→ Problem statement:
A verbatim copy of the data below is the required output.

→ Data to process:

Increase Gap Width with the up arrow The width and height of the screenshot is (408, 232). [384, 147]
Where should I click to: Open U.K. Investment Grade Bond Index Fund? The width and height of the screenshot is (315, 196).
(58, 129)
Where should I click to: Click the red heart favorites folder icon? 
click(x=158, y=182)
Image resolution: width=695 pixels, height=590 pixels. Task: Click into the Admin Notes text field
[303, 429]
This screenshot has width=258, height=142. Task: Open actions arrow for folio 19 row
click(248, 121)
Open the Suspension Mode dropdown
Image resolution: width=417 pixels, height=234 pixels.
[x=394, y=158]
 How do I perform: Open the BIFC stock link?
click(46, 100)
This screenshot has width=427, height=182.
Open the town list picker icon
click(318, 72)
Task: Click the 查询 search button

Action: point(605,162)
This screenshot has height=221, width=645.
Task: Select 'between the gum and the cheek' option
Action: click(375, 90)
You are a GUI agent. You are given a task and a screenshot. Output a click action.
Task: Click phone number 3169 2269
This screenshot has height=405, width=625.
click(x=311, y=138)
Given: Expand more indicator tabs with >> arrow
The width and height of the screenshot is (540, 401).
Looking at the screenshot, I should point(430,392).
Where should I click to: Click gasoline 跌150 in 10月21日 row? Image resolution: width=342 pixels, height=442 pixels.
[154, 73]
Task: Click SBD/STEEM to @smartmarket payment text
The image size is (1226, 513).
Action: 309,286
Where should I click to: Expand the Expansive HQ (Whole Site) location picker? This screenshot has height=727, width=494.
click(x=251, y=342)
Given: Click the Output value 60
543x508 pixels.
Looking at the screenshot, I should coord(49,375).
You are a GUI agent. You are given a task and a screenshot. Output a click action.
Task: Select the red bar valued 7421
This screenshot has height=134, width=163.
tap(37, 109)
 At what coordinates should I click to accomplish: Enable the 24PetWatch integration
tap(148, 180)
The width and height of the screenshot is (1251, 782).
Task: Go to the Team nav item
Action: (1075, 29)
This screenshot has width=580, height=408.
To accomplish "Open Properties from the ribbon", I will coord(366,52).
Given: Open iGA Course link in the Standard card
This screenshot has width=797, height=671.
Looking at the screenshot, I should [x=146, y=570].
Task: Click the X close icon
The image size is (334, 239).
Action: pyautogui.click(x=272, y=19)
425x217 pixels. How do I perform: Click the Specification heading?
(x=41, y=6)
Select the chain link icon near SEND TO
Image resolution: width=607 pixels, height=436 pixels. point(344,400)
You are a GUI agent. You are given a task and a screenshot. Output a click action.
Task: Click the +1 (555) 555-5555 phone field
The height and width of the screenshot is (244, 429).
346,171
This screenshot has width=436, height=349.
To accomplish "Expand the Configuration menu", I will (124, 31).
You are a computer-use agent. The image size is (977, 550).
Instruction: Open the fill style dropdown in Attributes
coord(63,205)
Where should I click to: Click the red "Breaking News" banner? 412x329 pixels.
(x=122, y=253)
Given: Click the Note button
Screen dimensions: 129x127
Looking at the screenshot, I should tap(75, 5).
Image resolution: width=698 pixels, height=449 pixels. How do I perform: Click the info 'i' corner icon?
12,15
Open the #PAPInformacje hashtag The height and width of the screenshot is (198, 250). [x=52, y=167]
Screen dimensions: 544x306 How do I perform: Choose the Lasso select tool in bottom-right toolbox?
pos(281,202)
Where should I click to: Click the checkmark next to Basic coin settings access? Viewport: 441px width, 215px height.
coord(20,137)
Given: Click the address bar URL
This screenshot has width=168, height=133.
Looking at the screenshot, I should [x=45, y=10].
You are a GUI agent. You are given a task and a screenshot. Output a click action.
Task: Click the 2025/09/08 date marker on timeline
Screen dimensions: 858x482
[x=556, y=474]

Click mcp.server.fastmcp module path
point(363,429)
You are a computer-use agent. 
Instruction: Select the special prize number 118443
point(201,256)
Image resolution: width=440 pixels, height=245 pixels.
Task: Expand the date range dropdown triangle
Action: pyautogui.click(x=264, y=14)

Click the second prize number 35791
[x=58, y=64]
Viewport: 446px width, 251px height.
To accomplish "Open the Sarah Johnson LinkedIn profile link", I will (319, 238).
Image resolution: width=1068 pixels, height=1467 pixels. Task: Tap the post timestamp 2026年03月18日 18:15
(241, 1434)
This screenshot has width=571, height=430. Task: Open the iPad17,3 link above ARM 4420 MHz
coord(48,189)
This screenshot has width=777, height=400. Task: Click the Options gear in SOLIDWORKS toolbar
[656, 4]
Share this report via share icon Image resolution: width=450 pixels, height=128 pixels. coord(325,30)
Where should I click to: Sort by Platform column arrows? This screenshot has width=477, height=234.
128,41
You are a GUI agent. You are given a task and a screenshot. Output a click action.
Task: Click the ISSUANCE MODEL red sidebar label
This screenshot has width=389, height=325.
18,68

→ Output for this task:
Increase Gap Width with the up arrow The width and height of the screenshot is (408, 232). [384, 147]
Where should I click to: Open U.K. Investment Grade Bond Index Fund? The width and height of the screenshot is (315, 196).
(58, 129)
Where should I click to: Click the red heart favorites folder icon? 
click(x=158, y=182)
Image resolution: width=695 pixels, height=590 pixels. Task: Click into the Admin Notes text field
[303, 429]
This screenshot has width=258, height=142. Task: Open actions arrow for folio 19 row
click(248, 121)
Open the Suspension Mode dropdown
Image resolution: width=417 pixels, height=234 pixels.
[x=394, y=158]
 How do I perform: Open the BIFC stock link?
click(46, 100)
This screenshot has width=427, height=182.
Open the town list picker icon
click(318, 72)
Task: Click the 查询 search button

Action: point(605,162)
This screenshot has height=221, width=645.
Task: Select 'between the gum and the cheek' option
Action: click(375, 90)
You are a GUI agent. You are given a task and a screenshot. Output a click action.
Task: Click phone number 3169 2269
This screenshot has height=405, width=625.
click(x=311, y=138)
Given: Expand more indicator tabs with >> arrow
The width and height of the screenshot is (540, 401).
Looking at the screenshot, I should point(430,392).
Where should I click to: Click gasoline 跌150 in 10月21日 row? Image resolution: width=342 pixels, height=442 pixels.
[154, 73]
Task: Click SBD/STEEM to @smartmarket payment text
The image size is (1226, 513).
Action: 309,286
Where should I click to: Expand the Expansive HQ (Whole Site) location picker? This screenshot has height=727, width=494.
click(x=251, y=342)
Given: Click the Output value 60
543x508 pixels.
Looking at the screenshot, I should coord(49,375).
You are a GUI agent. You are given a task and a screenshot. Output a click action.
Task: Select the red bar valued 7421
This screenshot has height=134, width=163.
tap(37, 109)
 At what coordinates should I click to accomplish: Enable the 24PetWatch integration
tap(148, 180)
The width and height of the screenshot is (1251, 782).
Task: Go to the Team nav item
Action: (1075, 29)
This screenshot has width=580, height=408.
To accomplish "Open Properties from the ribbon", I will coord(366,52).
Given: Open iGA Course link in the Standard card
This screenshot has width=797, height=671.
Looking at the screenshot, I should [x=146, y=570].
Task: Click the X close icon
The image size is (334, 239).
Action: pyautogui.click(x=272, y=19)
425x217 pixels. How do I perform: Click the Specification heading?
(x=41, y=6)
Select the chain link icon near SEND TO
Image resolution: width=607 pixels, height=436 pixels. point(344,400)
You are a GUI agent. You are given a task and a screenshot. Output a click action.
Task: Click the +1 (555) 555-5555 phone field
The height and width of the screenshot is (244, 429).
346,171
This screenshot has width=436, height=349.
To accomplish "Expand the Configuration menu", I will (124, 31).
You are a computer-use agent. The image size is (977, 550).
Instruction: Open the fill style dropdown in Attributes
coord(63,205)
Where should I click to: Click the red "Breaking News" banner? 412x329 pixels.
(x=122, y=253)
Given: Click the Note button
Screen dimensions: 129x127
Looking at the screenshot, I should tap(75, 5).
Image resolution: width=698 pixels, height=449 pixels. How do I perform: Click the info 'i' corner icon?
12,15
Open the #PAPInformacje hashtag The height and width of the screenshot is (198, 250). [x=52, y=167]
Screen dimensions: 544x306 How do I perform: Choose the Lasso select tool in bottom-right toolbox?
pos(281,202)
Where should I click to: Click the checkmark next to Basic coin settings access? Viewport: 441px width, 215px height.
coord(20,137)
Given: Click the address bar URL
This screenshot has width=168, height=133.
Looking at the screenshot, I should [x=45, y=10].
You are a GUI agent. You are given a task and a screenshot. Output a click action.
Task: Click the 2025/09/08 date marker on timeline
Screen dimensions: 858x482
[x=556, y=474]

Click mcp.server.fastmcp module path
point(363,429)
You are a computer-use agent. 
Instruction: Select the special prize number 118443
point(201,256)
Image resolution: width=440 pixels, height=245 pixels.
Task: Expand the date range dropdown triangle
Action: pyautogui.click(x=264, y=14)

Click the second prize number 35791
[x=58, y=64]
Viewport: 446px width, 251px height.
To accomplish "Open the Sarah Johnson LinkedIn profile link", I will (319, 238).
Image resolution: width=1068 pixels, height=1467 pixels. Task: Tap the post timestamp 2026年03月18日 18:15
(241, 1434)
This screenshot has width=571, height=430. Task: Open the iPad17,3 link above ARM 4420 MHz
coord(48,189)
This screenshot has width=777, height=400. Task: Click the Options gear in SOLIDWORKS toolbar
[656, 4]
Share this report via share icon Image resolution: width=450 pixels, height=128 pixels. coord(325,30)
Where should I click to: Sort by Platform column arrows? This screenshot has width=477, height=234.
128,41
You are a GUI agent. You are given a task and a screenshot. Output a click action.
Task: Click the ISSUANCE MODEL red sidebar label
This screenshot has width=389, height=325.
18,68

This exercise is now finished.